Shapes Moved With Sound
Or the Birth of the Animated Cartoon from the Spirit of Music
Tönend bewegte Formen oder die Geburt des Zeichenfilms aus dem Geiste der Musik.
Listening to Chabrier’s Joyeuse Marche (in a 1919 recording conducted by Eugène Ysaÿe) it dawned upon me: before there was the animated cartoon, there was animated cartoon music. In fact the piece dates from 1888 (the original four hand piano version from 1885) – that is, from a period when the animated cartoon was just developing. The first public screening of an animated projection (by Charles-Émile Reynaud) took place in Paris in 1892, but his Pauvre Pierrot looks poor indeed and suggests that the spirit of the cartoon was there musically before it took shape graphically.

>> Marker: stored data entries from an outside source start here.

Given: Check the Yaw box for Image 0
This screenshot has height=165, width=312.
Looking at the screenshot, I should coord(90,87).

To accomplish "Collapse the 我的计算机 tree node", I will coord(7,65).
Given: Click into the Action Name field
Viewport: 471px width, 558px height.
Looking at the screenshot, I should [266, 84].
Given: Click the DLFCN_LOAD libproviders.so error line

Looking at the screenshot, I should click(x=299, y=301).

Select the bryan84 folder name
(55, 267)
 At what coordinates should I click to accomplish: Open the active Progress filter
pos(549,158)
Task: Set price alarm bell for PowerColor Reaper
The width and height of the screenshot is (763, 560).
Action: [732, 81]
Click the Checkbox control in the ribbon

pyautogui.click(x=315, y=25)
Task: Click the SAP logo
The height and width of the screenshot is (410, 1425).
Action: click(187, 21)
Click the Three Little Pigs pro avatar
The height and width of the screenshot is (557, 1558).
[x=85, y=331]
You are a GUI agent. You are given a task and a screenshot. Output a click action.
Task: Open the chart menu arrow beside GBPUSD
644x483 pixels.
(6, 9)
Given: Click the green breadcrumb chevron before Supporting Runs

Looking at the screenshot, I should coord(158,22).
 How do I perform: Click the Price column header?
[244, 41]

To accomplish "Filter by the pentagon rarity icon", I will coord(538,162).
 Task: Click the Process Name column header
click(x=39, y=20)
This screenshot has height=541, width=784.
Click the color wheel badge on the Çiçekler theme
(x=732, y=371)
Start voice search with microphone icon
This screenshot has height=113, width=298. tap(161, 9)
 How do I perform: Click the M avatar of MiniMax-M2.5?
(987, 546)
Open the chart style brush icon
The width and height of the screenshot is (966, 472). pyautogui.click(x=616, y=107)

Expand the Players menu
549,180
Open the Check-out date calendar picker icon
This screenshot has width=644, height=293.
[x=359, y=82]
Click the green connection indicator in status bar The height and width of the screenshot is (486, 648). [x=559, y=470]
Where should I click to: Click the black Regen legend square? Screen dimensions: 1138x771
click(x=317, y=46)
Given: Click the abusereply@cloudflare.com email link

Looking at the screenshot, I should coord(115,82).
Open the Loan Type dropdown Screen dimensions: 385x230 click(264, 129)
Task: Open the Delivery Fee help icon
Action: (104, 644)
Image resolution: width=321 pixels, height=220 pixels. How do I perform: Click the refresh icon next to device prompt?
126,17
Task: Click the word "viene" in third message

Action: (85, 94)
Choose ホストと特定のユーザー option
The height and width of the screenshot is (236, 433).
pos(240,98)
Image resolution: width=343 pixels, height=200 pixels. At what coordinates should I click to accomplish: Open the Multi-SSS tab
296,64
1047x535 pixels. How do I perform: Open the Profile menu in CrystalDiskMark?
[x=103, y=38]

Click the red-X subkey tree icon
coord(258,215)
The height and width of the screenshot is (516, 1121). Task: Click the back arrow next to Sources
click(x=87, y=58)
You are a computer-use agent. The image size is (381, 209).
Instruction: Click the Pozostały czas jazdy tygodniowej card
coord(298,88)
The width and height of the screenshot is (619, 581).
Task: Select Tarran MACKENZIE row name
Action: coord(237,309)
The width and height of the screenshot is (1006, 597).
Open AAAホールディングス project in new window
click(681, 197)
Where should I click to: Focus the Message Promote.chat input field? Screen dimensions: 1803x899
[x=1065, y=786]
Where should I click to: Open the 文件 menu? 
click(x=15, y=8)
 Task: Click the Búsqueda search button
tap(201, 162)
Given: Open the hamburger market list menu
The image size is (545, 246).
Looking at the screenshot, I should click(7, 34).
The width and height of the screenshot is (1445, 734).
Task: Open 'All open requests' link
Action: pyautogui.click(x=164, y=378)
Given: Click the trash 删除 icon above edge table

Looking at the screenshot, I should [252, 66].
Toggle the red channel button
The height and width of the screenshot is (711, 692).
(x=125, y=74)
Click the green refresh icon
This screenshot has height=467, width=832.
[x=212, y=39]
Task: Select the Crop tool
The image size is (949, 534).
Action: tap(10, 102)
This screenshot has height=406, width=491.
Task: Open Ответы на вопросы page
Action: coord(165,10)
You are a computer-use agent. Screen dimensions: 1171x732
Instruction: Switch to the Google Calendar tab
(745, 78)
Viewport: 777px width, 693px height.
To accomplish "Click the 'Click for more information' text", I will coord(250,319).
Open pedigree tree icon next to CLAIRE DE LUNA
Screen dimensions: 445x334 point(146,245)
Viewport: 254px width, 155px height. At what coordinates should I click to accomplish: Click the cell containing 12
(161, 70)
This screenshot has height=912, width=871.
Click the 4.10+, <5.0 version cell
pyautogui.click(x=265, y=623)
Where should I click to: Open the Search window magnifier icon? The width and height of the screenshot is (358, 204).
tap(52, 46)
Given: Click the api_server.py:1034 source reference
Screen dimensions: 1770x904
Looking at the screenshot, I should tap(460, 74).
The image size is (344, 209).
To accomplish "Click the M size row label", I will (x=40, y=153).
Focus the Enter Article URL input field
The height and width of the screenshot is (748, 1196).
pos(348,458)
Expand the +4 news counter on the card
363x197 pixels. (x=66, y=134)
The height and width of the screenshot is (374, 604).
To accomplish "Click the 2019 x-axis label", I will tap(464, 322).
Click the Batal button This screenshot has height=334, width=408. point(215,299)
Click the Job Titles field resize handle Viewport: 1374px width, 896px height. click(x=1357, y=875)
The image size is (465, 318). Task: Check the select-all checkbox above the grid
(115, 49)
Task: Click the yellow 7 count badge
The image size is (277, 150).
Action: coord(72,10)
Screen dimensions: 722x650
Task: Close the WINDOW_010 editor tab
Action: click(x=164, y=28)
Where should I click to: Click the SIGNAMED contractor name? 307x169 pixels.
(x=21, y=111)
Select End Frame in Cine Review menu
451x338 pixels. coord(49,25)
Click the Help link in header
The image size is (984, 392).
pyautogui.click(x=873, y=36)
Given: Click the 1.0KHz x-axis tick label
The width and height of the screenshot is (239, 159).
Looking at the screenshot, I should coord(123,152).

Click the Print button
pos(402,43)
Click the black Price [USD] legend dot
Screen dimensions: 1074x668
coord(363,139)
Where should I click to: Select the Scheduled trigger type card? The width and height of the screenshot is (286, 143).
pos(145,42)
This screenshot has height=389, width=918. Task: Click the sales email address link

But what makes this music cartoonish? – Chabrier called his piece Joyeuse Marche, not Marche Joyeuse, and I’m not sure what that word order implies to the native French, but it seems to me that the composer thought of a walk (a silly walk) rather than a march. Listen to it (preferably in an early recording), and I bet you won’t be able to stay in your chair. You’ll start walking around in a funny way – jerky, angular, and a trifle too fast, like an early cartoon character. Not with those rounded corners, those stereotyped retards, that make modern computer animation look like swimming in syrup.
Music consists of animated forms, the 19th century music critic Hanslick thought, but he was at a loss what to do with the idea: what does it mean, animated? – The answer came from the movies.